Re: [PR] [HUDI-7146] Integrate secondary index on reader path [hudi]

via GitHub Thu, 06 Jun 2024 21:50:38 -0700


codope commented on code in PR #11162:
URL: https://github.com/apache/hudi/pull/11162#discussion_r1630642711



##########
hudi-common/src/main/java/org/apache/hudi/metadata/HoodieBackedTableMetadata.java:
##########
@@ -851,6 +862,167 @@ private Map<String, String> 
reverseLookupSecondaryKeys(String partitionName, Lis
     return recordKeyMap;
   }
 
+  @Override
+  protected Map<String, List<HoodieRecord<HoodieMetadataPayload>>> 
getSecondaryIndexRecords(List<String> keys, String partitionName) {
+    if (keys.isEmpty()) {
+      return Collections.emptyMap();
+    }
+
+    // Load the file slices for the partition.

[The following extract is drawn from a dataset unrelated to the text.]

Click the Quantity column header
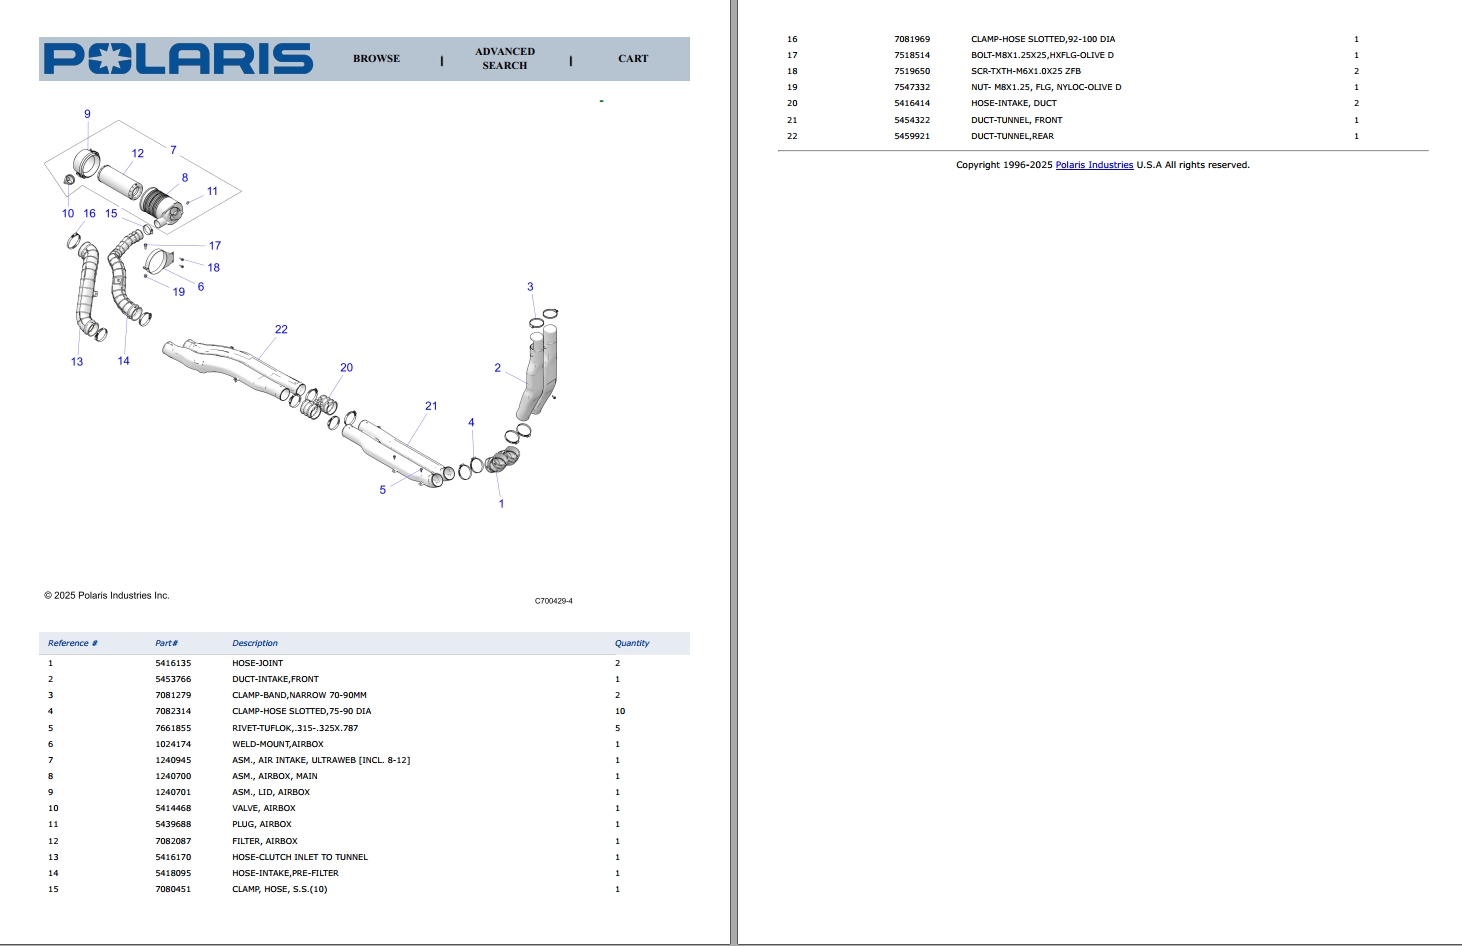The image size is (1462, 946). click(x=631, y=643)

Each file slice is a shard 
which saves a portion of the keys.
+    List<FileSlice> partitionFileSlices = 
partitionFileSliceMap.computeIfAbsent(partitionName,
+        k -> 
HoodieTableMetadataUtil.getPartitionLatestMergedFileSlices(metadataMetaClient, 
metadataFileSystemView, partitionName));
+    final int numFileSlices = partitionFileSlices.size();
+    ValidationUtils.checkState(numFileSlices > 0, "Number of file slices for 
partition " + partitionName + " should be > 0");
+
+    engineContext.setJobStatus(this.getClass().getSimpleName(), "Lookup keys 
from each file slice");
+    HoodieData<FileSlice> partitionRDD = 
engineContext.parallelize(partitionFileSlices);
+    // Define the seqOp function (merges elements within a partition)

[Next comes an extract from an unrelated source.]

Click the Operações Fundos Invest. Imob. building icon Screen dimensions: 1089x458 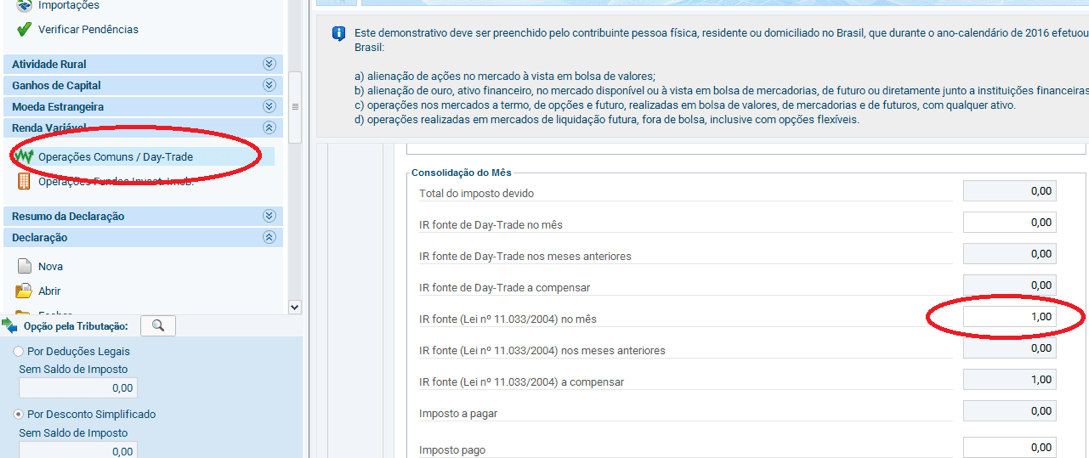point(24,181)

+    Functions.Function2<Map<String, 
List<HoodieRecord<HoodieMetadataPayload>>>, FileSlice, Map<String, 
List<HoodieRecord<HoodieMetadataPayload>>>> seqOp =
+        (accumulator, partition) -> {
+          Map<String, List<HoodieRecord<HoodieMetadataPayload>>> 
currentFileSliceResult = lookupSecondaryKeysFromFileSlice(partitionName, keys, 
partition);
+          currentFileSliceResult.forEach((secondaryKey, secondaryRecords) -> 
accumulator.merge(secondaryKey, secondaryRecords, (oldRecords, newRecords) -> {
+            newRecords.addAll(oldRecords);
+            return newRecords;
+          }));
+          return accumulator;
+        };
+    // Define the combOp function (merges elements across partitions)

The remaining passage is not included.